* [Extrait de texte]
□ □ □

Attention OLNI ! Ce livre est une belle surprise, une sorte d’« objet à lire non identifié » sur le bonheur. Il nous immerge dans des couches successives de sens qui ne semblent pas connectées a priori mais dont les études scientifiques ont montré qu’elles sont en fait directement reliées. En profondeur il explique le bonheur en France vu comme la satisfaction à l’égard de la vie et qui est à un niveau relativement bas par rapport à l’ensemble des pays européens (tout juste au-dessus de celui de la Bulgarie, de l’Ukraine et de la Russie qui sont en queue de peloton). Mais il le fait en surface en décrivant des artefacts caractéristiques de notre pays, du bouchon de vin à la 2 CV. Le lien entre le bonheur et ces objets ? Les dimensions qui permettent de rendre compte d’une culture : la 2 CV par exemple est l’illustration du libertarisme. La spécificité de l’ouvrage est aussi que le choix des dimensions rendant compte de la culture française s’est fait sur le fondement de nombreuses recherches interculturelles. Selon celles-ci, six dimensions peuvent caractériser notre culture : l’attachement au passé, l’hédonisme, l’aversion au risque, la verticalité, la pulsion libertaire et l’idéalisme. L’annexe méthodologique nous montre de façon rigoureuse et exhaustive (sur près de 60 pages) la légitimité de ces mises en lien. Décrivons successivement les six ensembles « objet – dimension culturelle – impact sur le bonheur » qui sont présentés dans le livre et permettent de comprendre notre bonheur.

Le bouchon de vin représente l’attachement des français au passé, qu’ils partagent par exemple avec la Russie. 70% des répondants dans notre pays déclarent qu’ils aimeraient vivre à une époque ancienne. Ce lien fort au passé se traduit par un goût pour l’authenticité, par exemple par la valorisation du patrimoine historique, et dans les liens sociaux, où l’on a souvent peur qu’une communication fluide et positive ne soit pas sincère. Le lien fort au passé est aussi la source d’une douleur liée au fait que l’époque glorieuse du rayonnement de la France dans le monde est révolue. L’impact sur le bonheur de cette première dimension culturelle est ainsi plutôt négatif.

Le repas à la française est le symbole de notre hédonisme. C’est dans notre pays qu’on passe le plus de temps en moyenne par jour à table : 133 minutes (contre 62 pour les Etats-Unis). Et dans le monde, c’est la France qui a le score le plus élevé en ce qui concerne l’hédonisme. Les petits plaisirs de la vie, comme une discussion, un bon plat ou une pause en terrasse, représentent une dimension du bonheur. Les français sont également reconnus pour avoir développé un art de vivre subtil qui donne de l’importance à l’esthétique au quotidien (des vêtements à la décoration). La recherche du plaisir peut aussi être un raccourci superficiel menant à la dépendance et peut alors manquer de sens profond. Au total l‘hédonisme semble avoir un effet ambigu sur le niveau de bonheur français.

□ □ □

* [Données affichées]
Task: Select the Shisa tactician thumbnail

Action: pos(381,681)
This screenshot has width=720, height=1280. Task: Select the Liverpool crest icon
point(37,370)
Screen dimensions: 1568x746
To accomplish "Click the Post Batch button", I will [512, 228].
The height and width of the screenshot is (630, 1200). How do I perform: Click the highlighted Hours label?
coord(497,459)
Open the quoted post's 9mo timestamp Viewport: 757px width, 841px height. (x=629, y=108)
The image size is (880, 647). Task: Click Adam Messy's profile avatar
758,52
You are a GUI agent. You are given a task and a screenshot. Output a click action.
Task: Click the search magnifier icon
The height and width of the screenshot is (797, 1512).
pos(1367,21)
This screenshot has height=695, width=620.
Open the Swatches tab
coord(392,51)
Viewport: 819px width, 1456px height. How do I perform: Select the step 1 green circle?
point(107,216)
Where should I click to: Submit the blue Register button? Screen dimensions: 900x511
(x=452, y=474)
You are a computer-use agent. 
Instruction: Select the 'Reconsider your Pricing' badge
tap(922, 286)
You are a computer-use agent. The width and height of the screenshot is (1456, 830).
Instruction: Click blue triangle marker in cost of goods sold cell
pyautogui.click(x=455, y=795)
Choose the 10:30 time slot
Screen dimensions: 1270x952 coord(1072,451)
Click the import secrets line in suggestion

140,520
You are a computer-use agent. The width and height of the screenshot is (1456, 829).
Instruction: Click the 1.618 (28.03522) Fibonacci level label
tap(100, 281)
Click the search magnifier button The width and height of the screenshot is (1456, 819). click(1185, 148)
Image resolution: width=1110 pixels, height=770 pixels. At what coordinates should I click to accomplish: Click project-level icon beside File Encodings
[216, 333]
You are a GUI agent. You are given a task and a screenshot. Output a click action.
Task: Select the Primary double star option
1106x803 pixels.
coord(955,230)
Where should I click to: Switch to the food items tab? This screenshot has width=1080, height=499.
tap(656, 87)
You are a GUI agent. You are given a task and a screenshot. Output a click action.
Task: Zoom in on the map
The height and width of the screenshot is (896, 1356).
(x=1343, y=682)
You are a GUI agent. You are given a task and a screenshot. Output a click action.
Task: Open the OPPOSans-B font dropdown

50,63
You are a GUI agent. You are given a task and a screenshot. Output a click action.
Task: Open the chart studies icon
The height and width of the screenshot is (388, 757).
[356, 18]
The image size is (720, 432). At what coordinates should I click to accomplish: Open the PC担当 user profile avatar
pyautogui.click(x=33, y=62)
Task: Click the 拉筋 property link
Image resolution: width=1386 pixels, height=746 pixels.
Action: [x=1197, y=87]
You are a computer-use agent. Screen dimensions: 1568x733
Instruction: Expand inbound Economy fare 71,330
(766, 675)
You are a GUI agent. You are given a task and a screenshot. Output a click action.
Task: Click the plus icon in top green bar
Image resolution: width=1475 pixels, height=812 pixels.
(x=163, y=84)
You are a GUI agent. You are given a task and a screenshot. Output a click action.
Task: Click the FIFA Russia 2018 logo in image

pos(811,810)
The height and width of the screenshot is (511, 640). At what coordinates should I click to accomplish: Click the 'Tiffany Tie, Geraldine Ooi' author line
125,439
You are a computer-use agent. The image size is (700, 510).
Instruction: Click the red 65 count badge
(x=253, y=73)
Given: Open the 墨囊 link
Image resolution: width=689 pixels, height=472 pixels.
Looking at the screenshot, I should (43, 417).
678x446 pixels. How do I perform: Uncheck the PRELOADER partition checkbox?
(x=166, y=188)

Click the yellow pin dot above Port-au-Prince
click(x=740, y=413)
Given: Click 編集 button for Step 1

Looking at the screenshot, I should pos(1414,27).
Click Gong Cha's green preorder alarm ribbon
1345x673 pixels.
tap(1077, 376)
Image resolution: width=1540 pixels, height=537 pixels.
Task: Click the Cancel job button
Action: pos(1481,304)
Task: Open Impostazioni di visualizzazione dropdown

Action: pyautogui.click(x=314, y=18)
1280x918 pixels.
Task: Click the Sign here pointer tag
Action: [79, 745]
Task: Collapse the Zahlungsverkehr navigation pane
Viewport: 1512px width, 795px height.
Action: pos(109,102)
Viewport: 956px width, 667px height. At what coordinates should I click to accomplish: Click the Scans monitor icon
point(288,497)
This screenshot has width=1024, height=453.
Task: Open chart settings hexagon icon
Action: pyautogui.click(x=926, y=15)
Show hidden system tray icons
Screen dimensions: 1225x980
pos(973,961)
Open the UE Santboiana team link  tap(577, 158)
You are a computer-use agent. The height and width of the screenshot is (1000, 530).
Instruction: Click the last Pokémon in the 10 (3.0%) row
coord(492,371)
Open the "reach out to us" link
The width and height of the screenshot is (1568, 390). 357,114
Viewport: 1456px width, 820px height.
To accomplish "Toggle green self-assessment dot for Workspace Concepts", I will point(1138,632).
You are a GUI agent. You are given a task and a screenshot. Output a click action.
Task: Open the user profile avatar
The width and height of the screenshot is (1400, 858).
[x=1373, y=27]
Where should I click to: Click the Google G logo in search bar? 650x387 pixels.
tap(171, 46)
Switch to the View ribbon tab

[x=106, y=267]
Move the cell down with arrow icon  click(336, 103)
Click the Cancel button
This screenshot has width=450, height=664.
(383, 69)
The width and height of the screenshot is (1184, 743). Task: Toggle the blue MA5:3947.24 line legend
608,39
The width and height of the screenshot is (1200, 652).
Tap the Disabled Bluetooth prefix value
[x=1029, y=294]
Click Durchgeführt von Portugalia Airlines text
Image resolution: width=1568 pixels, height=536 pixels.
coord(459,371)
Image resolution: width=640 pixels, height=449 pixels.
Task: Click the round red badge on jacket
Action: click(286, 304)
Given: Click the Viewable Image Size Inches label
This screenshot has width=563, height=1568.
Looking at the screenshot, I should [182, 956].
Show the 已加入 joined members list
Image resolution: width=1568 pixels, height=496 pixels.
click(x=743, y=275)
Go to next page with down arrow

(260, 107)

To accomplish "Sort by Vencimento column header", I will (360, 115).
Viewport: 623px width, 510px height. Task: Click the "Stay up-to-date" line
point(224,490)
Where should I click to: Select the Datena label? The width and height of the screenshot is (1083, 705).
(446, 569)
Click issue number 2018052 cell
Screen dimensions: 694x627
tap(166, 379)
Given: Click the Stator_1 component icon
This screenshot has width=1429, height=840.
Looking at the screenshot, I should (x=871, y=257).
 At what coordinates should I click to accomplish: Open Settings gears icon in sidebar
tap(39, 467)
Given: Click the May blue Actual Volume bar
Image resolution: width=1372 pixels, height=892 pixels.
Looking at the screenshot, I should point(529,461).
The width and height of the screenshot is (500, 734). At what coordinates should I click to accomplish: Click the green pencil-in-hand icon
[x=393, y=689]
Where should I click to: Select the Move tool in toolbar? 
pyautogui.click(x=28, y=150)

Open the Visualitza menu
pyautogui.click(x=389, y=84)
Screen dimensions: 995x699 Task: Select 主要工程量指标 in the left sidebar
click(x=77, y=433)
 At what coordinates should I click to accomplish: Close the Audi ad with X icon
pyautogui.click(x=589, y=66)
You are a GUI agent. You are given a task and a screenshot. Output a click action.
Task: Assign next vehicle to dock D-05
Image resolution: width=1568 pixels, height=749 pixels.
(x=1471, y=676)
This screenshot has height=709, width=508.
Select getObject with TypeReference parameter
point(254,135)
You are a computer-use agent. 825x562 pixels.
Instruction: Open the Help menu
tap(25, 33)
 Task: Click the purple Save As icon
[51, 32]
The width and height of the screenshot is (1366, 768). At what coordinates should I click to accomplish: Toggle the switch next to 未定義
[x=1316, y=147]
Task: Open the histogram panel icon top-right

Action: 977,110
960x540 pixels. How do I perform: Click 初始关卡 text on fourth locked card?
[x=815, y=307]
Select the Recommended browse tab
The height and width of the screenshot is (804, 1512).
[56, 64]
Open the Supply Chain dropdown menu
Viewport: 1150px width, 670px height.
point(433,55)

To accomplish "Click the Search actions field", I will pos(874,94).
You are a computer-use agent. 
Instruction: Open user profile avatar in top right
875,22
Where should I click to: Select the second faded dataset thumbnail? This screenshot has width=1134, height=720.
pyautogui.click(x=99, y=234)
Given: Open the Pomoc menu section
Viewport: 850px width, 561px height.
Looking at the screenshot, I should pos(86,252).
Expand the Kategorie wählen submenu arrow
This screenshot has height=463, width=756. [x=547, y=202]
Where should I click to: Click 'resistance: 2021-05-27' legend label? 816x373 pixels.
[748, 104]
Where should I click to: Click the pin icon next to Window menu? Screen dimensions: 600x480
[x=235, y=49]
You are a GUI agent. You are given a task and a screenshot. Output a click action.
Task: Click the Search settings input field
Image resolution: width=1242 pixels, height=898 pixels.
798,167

□ □ □

* [Énoncé 1] Résumez en deux phrases l'extrait sur le bonheur en France, s'il vous plaît.
* [Énoncé 2] Reformulez sous forme de liste le paragraphe de l'extrait sur le bonheur en France qui commence par « Le repas à la française », en conservant ses faits principaux.
Les enregistrements proviennent d'une autre source.

* [Réponse 1] Ce livre explique le bonheur en France, relativement bas par rapport aux autres pays européens, en reliant des objets caractéristiques du pays à six dimensions culturelles issues de recherches interculturelles : l'attachement au passé, l'hédonisme, l'aversion au risque, la verticalité, la pulsion libertaire et l'idéalisme. Le bouchon de vin y illustre l'attachement au passé, dont l'impact sur le bonheur est plutôt négatif, et le repas à la française symbolise un hédonisme à l'effet ambigu.

* [Réponse 2]
- Le repas à la française symbolise l'hédonisme français.
- En France, on passe en moyenne 133 minutes par jour à table, contre 62 aux États-Unis.
- La France obtient le score d'hédonisme le plus élevé au monde.
- Les petits plaisirs de la vie, comme une discussion, un bon plat ou une pause en terrasse, représentent une dimension du bonheur.
- Les Français sont reconnus pour un art de vivre subtil qui valorise l'esthétique au quotidien, des vêtements à la décoration.
- La recherche du plaisir peut aussi être un raccourci superficiel menant à la dépendance et manquer de sens profond.
- Au total, l'hédonisme semble avoir un effet ambigu sur le bonheur des Français.